Yolanda Checa Pellitero (4.º ESO)

Hubo una vez hace ya siglos que, en las profundidades de un bosque cualquiera, entre dulces risas y suaves musgos, se deslizaba la joven Perséfone por entre la maleza y los riachuelos, como una ninfa de los bosques. Así pues, entretenida y feliz, comenzó la chica a canturrear una dulce melodía que, pese a ser algo aburrida, salida de sus labios era toda una oda a la alegría. Mientras la chica cantaba entretenida en el Olimpo, varios dioses parloteaban, pero uno de ellos, en concreto su rey Zeus, tumbado en sábanas de seda, escuchó fortuitamente los canturreos de belleza. Oyendo este tentador sonido, estiró su cuello hacia el mundo mortal y, con sus ojos de deidad, la vio, a una mujer con el sol como cabello, labios rojos apasionados y figura esbelta perfecta en todos los sentidos. Una vez su estupor inicial pasó, volvió a sus deberes divinos de descansar, y, con un último pensamiento más bien sonoro que expresaba así: “Tal belleza… superior a la de cualquier diosa, superior a la de Afrodita…”, posó la cabeza en una nube cercana y reposó, pues ser perfecto es trabajoso.

Así debería haber acabado la historia, pero donde hay belleza hay dioses y donde hay dioses hay diosas. La diosa Afrodita, preciosa como el océano y perfecta como solo ella podría ser, la deidad que reposaba con gracia sobre una almohada en el Olimpo escuchó en sus sagrados oídos unas palabras malditas y absolutamente inciertas: “Tal belleza… superior a la de cualquier diosa, superior a la de Afrodita…”. No, mentiras, Zeus estaba borracho de vino, esa era la explicación obvia, Afrodita lo sabe con absoluta seguridad, pero… esta niña, si de verdad era tan “guapa”, merecía algo, ¿no? ¿Merecía a alguien por ser tan bella como una diosa? ¿Se merecía a un dios como pareja? Era lo obvio y Afrodita era justa, de modo que dio al que se merecía algo lo que le correspondía, pero ¿a quién merecería esta criatura tan bonita, a Poseidón, a Ares…? No, a esos no, a Hades, obviamente. Decidida a llevar a cabo una buena acción divina para la niñata Perséfone, Afrodita comenzó a planear y, después de dos lunas y un sol, su brillante plan benévolo por fin nació.

Sin pausa y con algo que pudiéramos llamar malicia, Afrodita comenzó robando del regazo de una bruja misteriosamente muerta un remedio para el corazón. Con este primer ingrediente solo se echaban en falta otros dos. Afrodita, entonces, armada de su absoluta divinidad, se escabulló en la casucha de Perséfone y le robó de sus ojos una pestaña. Mezclando esta pestaña con la medicina del amor, concedió sobre ella un poco de su gracia para que inspirar la devoción.

Con la poción preparada y sus intenciones viles completamente visibles en una fiesta de dioses borrachos, a un tal Hades retó a beber y beber hasta que no pudiera más. Hades no se pudo negar, pues su honor y su destreza se veía amenazada y eso no podía perdurar. Con esta determinación, Hades engulló todo el líquido visible, incluyendo la poción de amor. El tiempo para Hades se congeló y, en su pasajero estupor, un rostro se le apareció, y ese rostro era muy hermoso, muy hermoso, y ella era suya, de Hades, y de nadie más.

Mientras estos acontecimientos se desarrollaban, en un choza vieja y humilde una joven sus ojos descansaba, y, en esta tranquilidad se hasta que algo, no, alguien, llegó.

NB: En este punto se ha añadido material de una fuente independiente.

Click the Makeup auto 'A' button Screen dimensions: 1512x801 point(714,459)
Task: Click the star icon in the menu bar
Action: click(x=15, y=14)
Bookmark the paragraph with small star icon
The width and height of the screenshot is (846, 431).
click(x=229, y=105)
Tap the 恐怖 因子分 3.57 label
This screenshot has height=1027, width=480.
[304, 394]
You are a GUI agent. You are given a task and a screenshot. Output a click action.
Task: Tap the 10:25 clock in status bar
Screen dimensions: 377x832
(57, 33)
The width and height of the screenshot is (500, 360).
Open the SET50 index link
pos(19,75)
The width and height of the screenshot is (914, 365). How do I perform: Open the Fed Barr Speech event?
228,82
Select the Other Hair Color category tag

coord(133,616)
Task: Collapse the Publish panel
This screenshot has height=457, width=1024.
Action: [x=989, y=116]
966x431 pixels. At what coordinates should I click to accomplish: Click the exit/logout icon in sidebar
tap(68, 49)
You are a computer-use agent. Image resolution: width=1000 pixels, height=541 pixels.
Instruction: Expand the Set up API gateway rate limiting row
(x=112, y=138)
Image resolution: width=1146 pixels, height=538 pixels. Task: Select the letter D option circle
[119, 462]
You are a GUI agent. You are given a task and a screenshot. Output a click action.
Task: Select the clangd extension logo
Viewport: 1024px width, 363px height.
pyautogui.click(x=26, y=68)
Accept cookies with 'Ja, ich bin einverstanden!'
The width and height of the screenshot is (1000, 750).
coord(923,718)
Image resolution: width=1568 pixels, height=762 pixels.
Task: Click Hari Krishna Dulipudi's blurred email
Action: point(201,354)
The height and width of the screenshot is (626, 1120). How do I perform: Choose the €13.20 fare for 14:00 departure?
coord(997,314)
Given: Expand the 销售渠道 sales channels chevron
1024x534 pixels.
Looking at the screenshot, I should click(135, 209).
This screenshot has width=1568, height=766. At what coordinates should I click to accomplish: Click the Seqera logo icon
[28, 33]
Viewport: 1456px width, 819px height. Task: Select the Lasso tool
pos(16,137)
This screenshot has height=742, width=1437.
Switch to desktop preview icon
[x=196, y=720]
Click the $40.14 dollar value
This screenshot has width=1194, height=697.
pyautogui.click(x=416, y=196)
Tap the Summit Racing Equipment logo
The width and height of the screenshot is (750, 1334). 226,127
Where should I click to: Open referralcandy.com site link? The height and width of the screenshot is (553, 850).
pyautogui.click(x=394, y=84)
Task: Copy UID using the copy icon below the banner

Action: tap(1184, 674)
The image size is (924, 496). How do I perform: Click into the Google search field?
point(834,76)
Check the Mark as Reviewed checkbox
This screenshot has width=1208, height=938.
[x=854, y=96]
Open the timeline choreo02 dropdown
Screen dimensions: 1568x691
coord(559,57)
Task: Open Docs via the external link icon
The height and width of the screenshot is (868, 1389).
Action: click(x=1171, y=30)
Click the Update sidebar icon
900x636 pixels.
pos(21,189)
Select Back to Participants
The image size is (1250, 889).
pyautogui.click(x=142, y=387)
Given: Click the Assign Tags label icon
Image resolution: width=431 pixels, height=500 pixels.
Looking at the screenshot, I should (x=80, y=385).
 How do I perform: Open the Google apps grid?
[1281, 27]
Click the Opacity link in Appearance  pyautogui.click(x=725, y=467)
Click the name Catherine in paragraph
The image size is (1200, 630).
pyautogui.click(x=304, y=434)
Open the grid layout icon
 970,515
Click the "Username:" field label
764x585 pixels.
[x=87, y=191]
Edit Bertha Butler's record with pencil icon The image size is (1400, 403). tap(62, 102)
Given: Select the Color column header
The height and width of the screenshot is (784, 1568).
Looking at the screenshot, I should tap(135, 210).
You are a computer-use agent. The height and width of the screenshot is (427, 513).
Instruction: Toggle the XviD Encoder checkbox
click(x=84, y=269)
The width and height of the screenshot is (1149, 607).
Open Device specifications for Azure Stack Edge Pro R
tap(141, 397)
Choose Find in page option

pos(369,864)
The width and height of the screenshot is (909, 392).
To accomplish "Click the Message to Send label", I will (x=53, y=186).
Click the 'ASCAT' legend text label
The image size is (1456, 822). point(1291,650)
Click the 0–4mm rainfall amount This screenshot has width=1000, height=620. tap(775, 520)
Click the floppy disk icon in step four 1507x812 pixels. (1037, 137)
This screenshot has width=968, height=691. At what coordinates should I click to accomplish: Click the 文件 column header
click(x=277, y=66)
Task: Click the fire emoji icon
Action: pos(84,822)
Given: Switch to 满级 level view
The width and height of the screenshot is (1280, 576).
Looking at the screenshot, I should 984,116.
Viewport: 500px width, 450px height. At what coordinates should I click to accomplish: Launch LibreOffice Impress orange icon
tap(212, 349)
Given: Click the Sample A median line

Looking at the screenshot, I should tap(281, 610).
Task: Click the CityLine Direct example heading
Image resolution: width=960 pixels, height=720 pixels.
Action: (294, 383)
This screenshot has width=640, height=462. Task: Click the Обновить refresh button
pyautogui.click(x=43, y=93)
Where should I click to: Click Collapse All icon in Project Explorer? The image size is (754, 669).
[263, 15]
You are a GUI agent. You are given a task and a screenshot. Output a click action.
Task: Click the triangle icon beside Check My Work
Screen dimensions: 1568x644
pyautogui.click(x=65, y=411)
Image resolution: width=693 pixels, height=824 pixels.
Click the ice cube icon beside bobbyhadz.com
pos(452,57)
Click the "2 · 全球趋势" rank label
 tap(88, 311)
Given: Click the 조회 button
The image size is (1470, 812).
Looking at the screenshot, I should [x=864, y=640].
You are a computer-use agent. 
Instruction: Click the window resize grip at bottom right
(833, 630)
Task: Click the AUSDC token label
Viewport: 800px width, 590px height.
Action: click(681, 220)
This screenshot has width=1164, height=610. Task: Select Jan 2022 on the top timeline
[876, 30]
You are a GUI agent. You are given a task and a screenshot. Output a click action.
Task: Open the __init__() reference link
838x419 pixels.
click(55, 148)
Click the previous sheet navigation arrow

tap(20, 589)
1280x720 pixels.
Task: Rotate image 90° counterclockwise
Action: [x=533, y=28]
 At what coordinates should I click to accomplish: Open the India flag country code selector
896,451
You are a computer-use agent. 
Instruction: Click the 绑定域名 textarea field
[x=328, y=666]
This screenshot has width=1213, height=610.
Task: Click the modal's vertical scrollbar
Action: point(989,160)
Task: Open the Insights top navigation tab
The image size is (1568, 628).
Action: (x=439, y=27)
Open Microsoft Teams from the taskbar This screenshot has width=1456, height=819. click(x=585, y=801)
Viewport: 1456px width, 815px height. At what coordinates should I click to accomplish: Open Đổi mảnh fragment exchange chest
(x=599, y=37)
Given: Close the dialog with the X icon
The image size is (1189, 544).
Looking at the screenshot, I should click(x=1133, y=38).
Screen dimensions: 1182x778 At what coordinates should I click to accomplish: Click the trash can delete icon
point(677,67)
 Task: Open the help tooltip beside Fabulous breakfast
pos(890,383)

Un relámpago blanco como los huesos de un niño muerto resplandeció en la habitación y el agobiante hedor a angustia y alcohol dejó paso a un dios loco de amor. Perséfone, confundida y aterrorizada, se levantó y, pese a que intentó huir, de nada sirvió. Sus brazos la atraparon. La chica gritó con un estridente alarido de horror y una tremenda carcajada (¿de amor?) fue lo que se pudo escuchar del dios. Sin tiempo que perder, a su reino la arrastró, a su reino de condenados y de atosigante calor. Al llegar, todo el alcohol de su interior, por el ardiente vapor, se calcinó, y, con el alcohol, el veneno de su pasión también desapareció.

Ira era lo único que Hades sentía y rojo era lo único que veía, pero luego vio a una muchacha en el suelo berreando. El dios la agarró violentamente del cabello y con un brusco movimiento le rompió el cuello.

Y así acaba la historia de Perséfone: con ella muerta, con Afrodita satisfecha, con Hades rabioso y con Zeus eternamente indiferente.